The results of our study are comparable with Drik J Fredensborg BB et al 2002 (14) who observed the incidence of postoperative pain after radical mastectomy was significantly lower in the gabapentin group (7 patients 24% (7/70)) as compared to 39 patients (58%) 39/70 in the placebo group needed rescue morphine analgesia in the postoperative period; gabapentin causing significant pain control and reduced morphine consumption postoperatively. Comparatively in our study 13(26%) in the gabapentin group and 30(60%) in the placebo group required analgesia.
Rachael K Seib, James E Paul et al 2002 (15) analysed the role of gabapentin as an analgesic. Their outcome based on the study of 8 placebo controlled randomised controlled trials and conducted a meta-analysis using primary outcome of pain scores, total analgesia consumption and side effects over a 24 hour period. In this study which is in agreement to our study patients who received gabapentin preoperatively reported significantly lower pain scores on a 10 point VAS scale and a lower opioid consumption with no difference in the incidence of side effects
CK Pandey et al in 2005 (16) studied 56 ASA I &II Patients randomly allocating to two groups to receive either gabapentin or placebo 2hours preoperatively. Fenatnyl 2 mcg/kg was used as rescue analgesic. The study concluded that 300mg gabapentin significantly decreased postoperative pain in patients. The study was similar to our study. Similarly studies by Turan A, Memis et al 2006 (17) using gabapentin 1200mg 1 hour prior to surgery in patients undergoing ambulatory rhinoplasty or endoscopic sinus surgery showed an analgesia efficacy of gabapentin similar to our findings.

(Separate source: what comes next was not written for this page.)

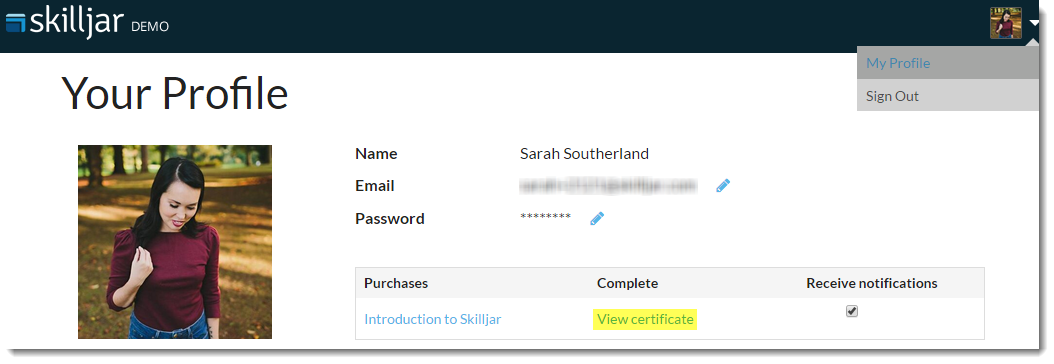The width and height of the screenshot is (1054, 364).
Task: Click the DEMO label beside logo
Action: coord(150,27)
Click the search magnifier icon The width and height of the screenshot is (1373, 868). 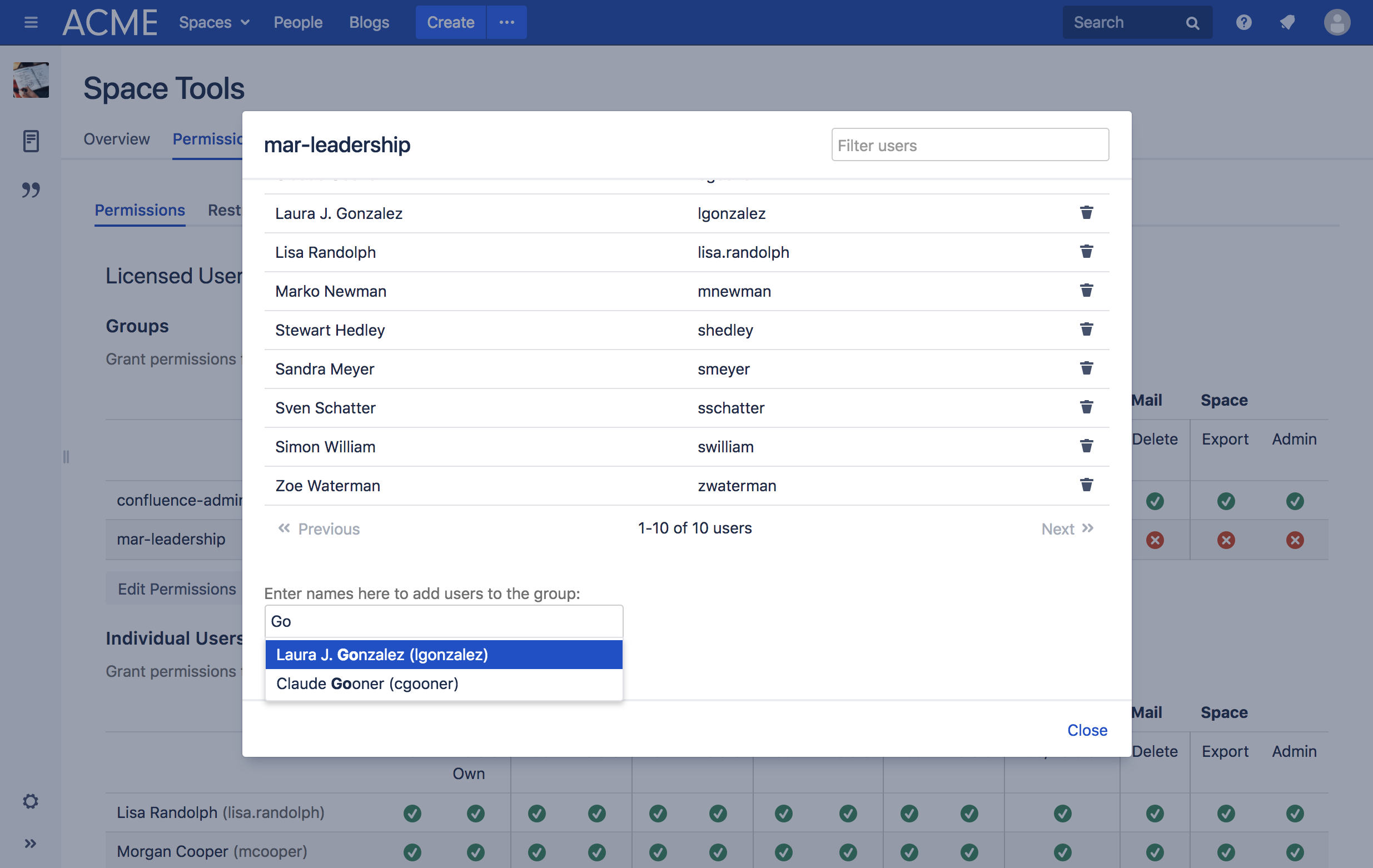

VK Grover et al in 2009 (18) evaluated the effects of a single dose of preoperative gabapentin for pain reduction and requirement of inj. Morphine after total mastectomy and axillary dissection and conclusively found that 60mg provide significant post-operative analgesia without side effects..
Our study is not consistent with the work of Radhakrishnan etal 2001 (19) a study designed to detect the influence of gabapentin premedication on morphine consumption, wherein 800mg gabapentin did not decrease morphine requirement or morphine side effects in patients undergoing lumbar laminectomy and discectomy.
A study in 2001 by M Werner, Perkins FM Holte K et al (20) done to examine the analgesic effects of gabapentin. Quatibitic sensory testing (QST) included pain ratings to thermal and mechanical stimuli (VAS) assessments of thermal and mechanical detection threshold and areas of secondary hyperalgesia, and they concluded that gabapentin has no analgesic effect in normal skin but may reduce primary mechanical allodynia in acute inflammation following thermal injury. These observations suggest a clinical potential of gabapentin in the treatment of postoperative pain.
In a major study forwarded by Ole Mathiesen in 2004 (21) in which quantitative analysis of combined data from similar procedures were prepared by collecting the weighted mean difference (WMD) of 24 hours cumulative opioid requirements and the WMD for VAS pain( early 6 hours) and late (24hours) postoperatively between study groups. 23 trials with 1529 patients were included. 12 of 16 studies reported significant reduction in 24 hour opioid requirement and 5 trials in abdominal hysterectomy showed a significant reduction in morphine consumption and in early pain scores at rest and during ambulation and concluded that perioperative use of gabapentin has a significant 24 hour opioid sparing effect. This major study is in complete congruence with our findings.
We conclude that prophylactic use of gabapentin before mastectomy reduces the incidence of postoperative pain, reduces postoperative morphine consumption and a significant degree of analgesia is achieved.